**Task brief**
What is needed is every line of the data that includes the word "agent". Please copy each one.

(Stored records)
..........

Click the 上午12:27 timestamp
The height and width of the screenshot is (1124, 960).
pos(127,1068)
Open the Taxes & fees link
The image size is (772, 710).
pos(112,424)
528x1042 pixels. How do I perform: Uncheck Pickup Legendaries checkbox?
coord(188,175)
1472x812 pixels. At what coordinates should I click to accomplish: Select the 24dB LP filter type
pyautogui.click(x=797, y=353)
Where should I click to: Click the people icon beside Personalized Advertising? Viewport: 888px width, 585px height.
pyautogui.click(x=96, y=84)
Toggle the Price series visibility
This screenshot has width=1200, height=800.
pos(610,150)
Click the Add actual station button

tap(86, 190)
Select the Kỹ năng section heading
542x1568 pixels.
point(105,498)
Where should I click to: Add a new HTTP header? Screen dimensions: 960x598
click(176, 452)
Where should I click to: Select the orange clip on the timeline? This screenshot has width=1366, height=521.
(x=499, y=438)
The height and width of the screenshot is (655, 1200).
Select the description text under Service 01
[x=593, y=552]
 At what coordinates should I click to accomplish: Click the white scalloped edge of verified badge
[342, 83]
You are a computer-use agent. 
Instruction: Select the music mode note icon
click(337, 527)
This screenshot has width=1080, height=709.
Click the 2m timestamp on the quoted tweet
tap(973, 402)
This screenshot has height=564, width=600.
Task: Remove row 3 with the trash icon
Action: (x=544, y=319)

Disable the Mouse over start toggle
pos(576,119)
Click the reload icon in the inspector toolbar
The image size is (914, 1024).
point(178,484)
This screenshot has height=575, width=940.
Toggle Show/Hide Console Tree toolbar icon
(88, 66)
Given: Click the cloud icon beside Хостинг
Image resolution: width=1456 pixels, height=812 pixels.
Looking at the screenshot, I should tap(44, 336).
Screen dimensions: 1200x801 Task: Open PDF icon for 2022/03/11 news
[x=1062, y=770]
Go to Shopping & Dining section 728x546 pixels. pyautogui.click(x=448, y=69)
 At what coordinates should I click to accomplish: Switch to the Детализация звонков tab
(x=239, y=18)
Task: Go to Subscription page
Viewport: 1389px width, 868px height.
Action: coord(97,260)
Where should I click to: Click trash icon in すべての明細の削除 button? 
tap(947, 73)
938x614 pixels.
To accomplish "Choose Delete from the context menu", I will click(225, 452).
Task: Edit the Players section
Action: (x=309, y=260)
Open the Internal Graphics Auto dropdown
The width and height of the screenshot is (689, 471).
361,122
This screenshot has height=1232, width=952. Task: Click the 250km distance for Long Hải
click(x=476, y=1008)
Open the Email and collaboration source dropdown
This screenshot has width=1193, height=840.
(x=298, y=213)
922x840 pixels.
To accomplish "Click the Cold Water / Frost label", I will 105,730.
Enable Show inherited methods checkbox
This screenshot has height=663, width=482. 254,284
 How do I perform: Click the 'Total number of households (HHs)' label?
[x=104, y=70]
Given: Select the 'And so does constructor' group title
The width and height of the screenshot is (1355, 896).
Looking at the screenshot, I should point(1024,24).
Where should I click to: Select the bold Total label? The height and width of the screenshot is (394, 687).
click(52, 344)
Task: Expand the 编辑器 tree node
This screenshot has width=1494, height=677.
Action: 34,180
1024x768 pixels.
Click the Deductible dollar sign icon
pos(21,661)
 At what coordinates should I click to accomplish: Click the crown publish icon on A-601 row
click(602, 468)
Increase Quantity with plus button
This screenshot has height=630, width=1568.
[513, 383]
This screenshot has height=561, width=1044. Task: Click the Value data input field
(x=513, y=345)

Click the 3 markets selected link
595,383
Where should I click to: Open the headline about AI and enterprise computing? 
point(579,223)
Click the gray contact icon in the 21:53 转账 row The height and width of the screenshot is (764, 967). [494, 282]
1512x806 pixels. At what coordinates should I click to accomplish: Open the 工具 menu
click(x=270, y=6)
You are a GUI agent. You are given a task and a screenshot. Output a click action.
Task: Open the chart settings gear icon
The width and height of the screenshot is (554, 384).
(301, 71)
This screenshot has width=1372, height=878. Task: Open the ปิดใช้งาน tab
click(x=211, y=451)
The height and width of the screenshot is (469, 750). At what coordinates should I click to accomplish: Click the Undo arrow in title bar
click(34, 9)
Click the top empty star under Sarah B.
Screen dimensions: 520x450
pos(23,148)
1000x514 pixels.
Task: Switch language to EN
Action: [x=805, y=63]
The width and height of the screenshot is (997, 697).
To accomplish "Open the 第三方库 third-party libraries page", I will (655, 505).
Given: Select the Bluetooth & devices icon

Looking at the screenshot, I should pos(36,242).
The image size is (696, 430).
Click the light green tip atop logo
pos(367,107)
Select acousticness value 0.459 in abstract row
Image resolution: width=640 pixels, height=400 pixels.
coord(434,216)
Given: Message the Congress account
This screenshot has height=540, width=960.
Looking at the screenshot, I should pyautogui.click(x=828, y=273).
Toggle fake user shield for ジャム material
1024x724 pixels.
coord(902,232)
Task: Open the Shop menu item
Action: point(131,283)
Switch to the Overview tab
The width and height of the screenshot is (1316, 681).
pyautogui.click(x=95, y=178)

..........

**Answer section**
You are a computer-use agent. 
You are a GUI agent. You are given a task and a screenshot. Output a click action.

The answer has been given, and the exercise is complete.